[RECORDS FOR PROCESSING start]

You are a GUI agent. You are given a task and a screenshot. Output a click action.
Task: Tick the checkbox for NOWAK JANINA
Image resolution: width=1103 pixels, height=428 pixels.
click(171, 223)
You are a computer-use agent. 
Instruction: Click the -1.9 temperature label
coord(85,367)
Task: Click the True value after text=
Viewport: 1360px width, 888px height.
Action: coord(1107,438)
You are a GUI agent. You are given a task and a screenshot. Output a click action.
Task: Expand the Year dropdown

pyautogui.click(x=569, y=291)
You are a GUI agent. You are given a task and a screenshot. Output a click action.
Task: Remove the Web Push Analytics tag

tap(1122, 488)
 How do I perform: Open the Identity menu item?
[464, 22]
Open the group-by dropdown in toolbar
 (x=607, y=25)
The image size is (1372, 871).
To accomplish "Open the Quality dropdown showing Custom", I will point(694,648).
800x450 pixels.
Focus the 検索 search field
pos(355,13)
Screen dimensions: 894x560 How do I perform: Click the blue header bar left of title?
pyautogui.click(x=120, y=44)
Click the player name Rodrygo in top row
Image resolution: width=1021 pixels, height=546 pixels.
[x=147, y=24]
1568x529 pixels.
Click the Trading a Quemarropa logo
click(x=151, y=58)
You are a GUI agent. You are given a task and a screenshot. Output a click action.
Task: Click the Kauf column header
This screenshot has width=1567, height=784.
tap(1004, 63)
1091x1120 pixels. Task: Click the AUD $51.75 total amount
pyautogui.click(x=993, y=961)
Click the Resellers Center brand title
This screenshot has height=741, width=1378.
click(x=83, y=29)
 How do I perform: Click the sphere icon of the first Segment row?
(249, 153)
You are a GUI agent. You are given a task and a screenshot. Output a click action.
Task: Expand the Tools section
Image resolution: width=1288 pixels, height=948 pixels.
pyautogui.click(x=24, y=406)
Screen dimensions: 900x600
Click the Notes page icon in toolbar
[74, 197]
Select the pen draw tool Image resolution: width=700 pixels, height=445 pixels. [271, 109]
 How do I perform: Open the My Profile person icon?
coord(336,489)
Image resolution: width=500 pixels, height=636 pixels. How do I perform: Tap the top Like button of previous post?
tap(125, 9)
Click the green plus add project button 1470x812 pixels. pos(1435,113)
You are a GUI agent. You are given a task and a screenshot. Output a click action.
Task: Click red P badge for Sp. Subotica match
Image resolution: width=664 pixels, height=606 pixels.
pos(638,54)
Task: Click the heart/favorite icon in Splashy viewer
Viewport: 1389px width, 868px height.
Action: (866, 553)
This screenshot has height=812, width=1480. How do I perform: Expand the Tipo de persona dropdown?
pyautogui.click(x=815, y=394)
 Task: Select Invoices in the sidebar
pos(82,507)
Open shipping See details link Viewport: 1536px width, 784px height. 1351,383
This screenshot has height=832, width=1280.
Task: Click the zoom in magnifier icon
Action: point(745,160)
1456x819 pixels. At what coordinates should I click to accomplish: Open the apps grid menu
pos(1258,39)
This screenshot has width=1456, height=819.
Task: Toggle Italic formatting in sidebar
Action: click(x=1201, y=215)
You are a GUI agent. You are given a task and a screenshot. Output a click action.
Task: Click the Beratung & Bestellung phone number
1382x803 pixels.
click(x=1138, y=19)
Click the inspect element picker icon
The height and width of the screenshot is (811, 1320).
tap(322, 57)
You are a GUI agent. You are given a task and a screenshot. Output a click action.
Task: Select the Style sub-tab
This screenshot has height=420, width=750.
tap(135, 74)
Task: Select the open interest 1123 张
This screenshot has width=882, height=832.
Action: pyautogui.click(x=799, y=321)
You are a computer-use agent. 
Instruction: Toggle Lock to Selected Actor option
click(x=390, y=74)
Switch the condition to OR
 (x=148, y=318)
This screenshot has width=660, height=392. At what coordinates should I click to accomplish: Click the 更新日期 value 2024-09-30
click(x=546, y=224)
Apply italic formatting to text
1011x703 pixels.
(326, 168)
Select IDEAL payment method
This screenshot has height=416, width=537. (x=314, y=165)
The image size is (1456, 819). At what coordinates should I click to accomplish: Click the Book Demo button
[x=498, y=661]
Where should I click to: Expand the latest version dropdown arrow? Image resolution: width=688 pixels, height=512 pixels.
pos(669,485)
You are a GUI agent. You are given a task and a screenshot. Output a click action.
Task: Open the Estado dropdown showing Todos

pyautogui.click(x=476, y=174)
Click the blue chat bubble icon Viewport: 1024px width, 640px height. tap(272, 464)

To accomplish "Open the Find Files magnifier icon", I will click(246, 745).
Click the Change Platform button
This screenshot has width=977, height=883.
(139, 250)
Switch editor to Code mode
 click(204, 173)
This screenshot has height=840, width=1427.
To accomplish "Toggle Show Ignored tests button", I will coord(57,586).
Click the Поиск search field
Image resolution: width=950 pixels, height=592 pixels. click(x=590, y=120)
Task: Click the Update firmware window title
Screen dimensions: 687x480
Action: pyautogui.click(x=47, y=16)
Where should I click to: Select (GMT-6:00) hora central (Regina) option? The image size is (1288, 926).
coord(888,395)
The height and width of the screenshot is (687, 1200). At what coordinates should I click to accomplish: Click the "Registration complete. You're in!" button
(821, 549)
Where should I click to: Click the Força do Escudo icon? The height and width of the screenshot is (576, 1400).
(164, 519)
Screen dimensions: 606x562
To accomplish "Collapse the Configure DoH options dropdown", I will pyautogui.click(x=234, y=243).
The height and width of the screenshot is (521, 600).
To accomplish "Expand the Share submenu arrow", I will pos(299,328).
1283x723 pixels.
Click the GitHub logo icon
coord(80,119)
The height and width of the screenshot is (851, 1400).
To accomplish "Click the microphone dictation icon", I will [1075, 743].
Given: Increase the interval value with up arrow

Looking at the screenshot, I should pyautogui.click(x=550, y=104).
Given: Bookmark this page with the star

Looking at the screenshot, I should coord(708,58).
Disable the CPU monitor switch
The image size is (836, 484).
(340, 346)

[RECORDS FOR PROCESSING end]

■ **WHAT NEEDS TO BE DONE**
Reproduce word for word the lines of the items above, from the line with "Screen dimensions: 900x600" to the line with "Action: click(x=1201, y=215)", including both of those lines.

■ **RESULT OF THE EXERCISE**
Screen dimensions: 900x600
Click the Notes page icon in toolbar
[74, 197]
Select the pen draw tool Image resolution: width=700 pixels, height=445 pixels. [271, 109]
 How do I perform: Open the My Profile person icon?
coord(336,489)
Image resolution: width=500 pixels, height=636 pixels. How do I perform: Tap the top Like button of previous post?
tap(125, 9)
Click the green plus add project button 1470x812 pixels. pos(1435,113)
You are a GUI agent. You are given a task and a screenshot. Output a click action.
Task: Click red P badge for Sp. Subotica match
Image resolution: width=664 pixels, height=606 pixels.
pos(638,54)
Task: Click the heart/favorite icon in Splashy viewer
Viewport: 1389px width, 868px height.
Action: (866, 553)
This screenshot has height=812, width=1480. How do I perform: Expand the Tipo de persona dropdown?
pyautogui.click(x=815, y=394)
 Task: Select Invoices in the sidebar
pos(82,507)
Open shipping See details link Viewport: 1536px width, 784px height. 1351,383
This screenshot has height=832, width=1280.
Task: Click the zoom in magnifier icon
Action: point(745,160)
1456x819 pixels. At what coordinates should I click to accomplish: Open the apps grid menu
pos(1258,39)
This screenshot has width=1456, height=819.
Task: Toggle Italic formatting in sidebar
Action: click(x=1201, y=215)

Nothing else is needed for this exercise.